>> BEGIN

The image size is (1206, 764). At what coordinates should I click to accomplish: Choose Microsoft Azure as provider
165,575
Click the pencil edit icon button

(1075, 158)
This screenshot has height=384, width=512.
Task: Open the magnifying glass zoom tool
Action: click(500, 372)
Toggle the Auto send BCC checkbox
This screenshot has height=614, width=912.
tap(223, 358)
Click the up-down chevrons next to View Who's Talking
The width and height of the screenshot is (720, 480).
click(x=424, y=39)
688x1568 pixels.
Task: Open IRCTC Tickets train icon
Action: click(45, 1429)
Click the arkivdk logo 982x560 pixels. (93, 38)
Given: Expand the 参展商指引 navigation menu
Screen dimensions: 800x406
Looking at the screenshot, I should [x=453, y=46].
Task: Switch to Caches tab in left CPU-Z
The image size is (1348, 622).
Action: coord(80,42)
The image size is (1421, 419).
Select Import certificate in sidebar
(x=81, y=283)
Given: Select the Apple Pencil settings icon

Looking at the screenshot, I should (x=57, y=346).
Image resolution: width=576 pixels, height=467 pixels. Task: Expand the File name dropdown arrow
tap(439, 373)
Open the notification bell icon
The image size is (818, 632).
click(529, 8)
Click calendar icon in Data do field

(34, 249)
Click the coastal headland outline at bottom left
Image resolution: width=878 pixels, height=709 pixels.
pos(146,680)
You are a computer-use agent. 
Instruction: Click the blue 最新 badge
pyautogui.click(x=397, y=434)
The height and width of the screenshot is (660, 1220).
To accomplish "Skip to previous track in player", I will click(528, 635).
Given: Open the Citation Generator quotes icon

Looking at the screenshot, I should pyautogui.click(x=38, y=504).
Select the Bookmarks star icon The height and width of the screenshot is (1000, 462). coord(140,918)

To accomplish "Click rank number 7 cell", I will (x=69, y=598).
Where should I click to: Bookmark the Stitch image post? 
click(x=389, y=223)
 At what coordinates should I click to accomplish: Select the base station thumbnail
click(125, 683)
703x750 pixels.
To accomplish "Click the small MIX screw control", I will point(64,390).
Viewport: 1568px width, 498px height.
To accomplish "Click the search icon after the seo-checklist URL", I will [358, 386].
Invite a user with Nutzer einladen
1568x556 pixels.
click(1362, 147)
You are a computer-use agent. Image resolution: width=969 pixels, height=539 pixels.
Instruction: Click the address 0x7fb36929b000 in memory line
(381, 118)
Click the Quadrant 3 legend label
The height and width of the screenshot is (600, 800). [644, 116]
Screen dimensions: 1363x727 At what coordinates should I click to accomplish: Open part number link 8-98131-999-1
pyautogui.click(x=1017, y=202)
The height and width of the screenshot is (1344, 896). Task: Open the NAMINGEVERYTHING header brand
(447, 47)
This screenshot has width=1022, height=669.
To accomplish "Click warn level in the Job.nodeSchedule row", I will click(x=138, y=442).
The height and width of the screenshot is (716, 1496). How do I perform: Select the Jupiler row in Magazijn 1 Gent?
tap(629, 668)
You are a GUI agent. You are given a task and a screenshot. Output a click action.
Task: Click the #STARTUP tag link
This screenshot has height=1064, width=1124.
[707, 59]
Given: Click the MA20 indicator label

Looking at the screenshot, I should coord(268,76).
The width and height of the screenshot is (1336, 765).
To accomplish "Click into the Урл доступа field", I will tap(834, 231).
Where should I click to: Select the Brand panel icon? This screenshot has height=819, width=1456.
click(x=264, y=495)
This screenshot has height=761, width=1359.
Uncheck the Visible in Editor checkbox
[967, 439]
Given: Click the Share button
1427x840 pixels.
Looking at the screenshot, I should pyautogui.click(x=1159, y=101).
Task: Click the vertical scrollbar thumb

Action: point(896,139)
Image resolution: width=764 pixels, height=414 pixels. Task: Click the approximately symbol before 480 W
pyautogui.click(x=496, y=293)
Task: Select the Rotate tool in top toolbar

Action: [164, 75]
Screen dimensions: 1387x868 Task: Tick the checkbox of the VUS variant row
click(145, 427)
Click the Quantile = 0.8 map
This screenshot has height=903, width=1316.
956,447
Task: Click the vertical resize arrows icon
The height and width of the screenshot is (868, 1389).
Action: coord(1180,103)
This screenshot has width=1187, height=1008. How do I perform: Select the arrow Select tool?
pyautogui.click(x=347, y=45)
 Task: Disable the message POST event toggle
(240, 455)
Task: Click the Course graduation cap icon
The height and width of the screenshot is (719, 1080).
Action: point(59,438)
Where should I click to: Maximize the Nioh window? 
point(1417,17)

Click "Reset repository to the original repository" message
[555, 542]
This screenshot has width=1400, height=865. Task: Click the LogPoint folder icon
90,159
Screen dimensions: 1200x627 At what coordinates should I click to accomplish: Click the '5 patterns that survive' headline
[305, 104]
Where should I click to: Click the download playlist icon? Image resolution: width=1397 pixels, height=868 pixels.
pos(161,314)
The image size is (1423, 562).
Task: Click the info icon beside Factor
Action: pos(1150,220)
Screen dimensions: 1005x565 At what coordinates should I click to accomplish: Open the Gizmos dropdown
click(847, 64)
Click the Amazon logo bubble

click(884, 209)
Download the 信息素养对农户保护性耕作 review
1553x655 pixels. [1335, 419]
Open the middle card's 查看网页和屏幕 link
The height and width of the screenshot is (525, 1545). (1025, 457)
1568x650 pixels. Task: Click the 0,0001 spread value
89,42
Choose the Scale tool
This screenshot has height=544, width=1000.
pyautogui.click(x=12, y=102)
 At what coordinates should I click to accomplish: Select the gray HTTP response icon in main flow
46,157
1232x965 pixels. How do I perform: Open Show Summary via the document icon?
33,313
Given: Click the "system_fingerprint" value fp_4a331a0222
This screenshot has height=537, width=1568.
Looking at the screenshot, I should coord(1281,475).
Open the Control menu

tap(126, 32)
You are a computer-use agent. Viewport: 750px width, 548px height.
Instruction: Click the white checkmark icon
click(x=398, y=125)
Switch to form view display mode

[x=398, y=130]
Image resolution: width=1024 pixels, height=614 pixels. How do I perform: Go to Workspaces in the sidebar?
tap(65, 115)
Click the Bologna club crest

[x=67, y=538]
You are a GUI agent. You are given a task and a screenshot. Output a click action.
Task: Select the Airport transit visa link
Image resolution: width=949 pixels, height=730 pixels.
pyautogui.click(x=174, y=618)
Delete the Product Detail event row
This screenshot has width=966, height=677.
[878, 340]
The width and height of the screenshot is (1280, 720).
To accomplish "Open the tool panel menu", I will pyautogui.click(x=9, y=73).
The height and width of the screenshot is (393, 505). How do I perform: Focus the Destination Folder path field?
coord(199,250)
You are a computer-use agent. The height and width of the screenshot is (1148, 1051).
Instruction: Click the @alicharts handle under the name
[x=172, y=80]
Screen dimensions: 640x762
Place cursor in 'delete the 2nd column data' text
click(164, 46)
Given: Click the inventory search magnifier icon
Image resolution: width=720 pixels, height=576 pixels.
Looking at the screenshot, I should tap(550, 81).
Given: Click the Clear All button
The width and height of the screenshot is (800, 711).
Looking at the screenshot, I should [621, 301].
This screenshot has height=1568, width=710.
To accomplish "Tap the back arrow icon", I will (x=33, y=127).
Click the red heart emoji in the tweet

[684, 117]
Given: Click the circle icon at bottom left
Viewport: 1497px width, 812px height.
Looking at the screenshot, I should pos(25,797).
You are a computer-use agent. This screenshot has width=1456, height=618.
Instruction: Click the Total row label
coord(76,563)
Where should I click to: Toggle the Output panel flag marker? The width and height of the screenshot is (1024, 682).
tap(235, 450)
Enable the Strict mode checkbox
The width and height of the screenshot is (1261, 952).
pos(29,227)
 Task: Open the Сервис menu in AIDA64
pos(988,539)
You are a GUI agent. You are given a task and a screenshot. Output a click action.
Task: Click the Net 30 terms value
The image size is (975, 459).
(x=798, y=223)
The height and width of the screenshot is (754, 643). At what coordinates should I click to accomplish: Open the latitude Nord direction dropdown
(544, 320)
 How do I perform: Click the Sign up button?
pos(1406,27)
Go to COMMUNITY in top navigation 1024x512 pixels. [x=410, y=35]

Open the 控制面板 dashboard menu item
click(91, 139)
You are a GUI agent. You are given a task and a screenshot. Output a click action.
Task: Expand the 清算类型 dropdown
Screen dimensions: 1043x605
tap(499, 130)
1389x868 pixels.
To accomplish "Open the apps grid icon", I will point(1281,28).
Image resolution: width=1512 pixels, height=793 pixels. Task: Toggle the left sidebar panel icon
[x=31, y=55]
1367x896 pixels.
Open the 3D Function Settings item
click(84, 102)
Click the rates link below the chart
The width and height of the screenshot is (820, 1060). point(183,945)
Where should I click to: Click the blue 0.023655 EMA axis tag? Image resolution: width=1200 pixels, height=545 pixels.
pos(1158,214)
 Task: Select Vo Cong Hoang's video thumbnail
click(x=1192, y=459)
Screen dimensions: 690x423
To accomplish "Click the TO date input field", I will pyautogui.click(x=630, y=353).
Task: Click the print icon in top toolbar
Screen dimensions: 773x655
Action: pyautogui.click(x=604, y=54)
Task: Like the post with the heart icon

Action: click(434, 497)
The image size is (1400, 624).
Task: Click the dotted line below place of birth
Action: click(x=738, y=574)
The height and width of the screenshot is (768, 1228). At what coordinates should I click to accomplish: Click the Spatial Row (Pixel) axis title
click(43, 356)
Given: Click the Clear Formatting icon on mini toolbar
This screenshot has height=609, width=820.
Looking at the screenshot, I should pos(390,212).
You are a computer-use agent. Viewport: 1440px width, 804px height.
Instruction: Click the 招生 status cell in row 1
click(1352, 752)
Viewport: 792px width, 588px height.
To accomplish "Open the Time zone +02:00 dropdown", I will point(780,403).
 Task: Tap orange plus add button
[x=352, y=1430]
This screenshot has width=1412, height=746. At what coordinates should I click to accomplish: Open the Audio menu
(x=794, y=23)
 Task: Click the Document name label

>> END

List every line in the items above that contains the string "blue". Letter case matters.

RESPONSE TO THIS EXERCISE:
Instruction: Click the blue 最新 badge
Where should I click to: Click the blue 0.023655 EMA axis tag? Image resolution: width=1200 pixels, height=545 pixels.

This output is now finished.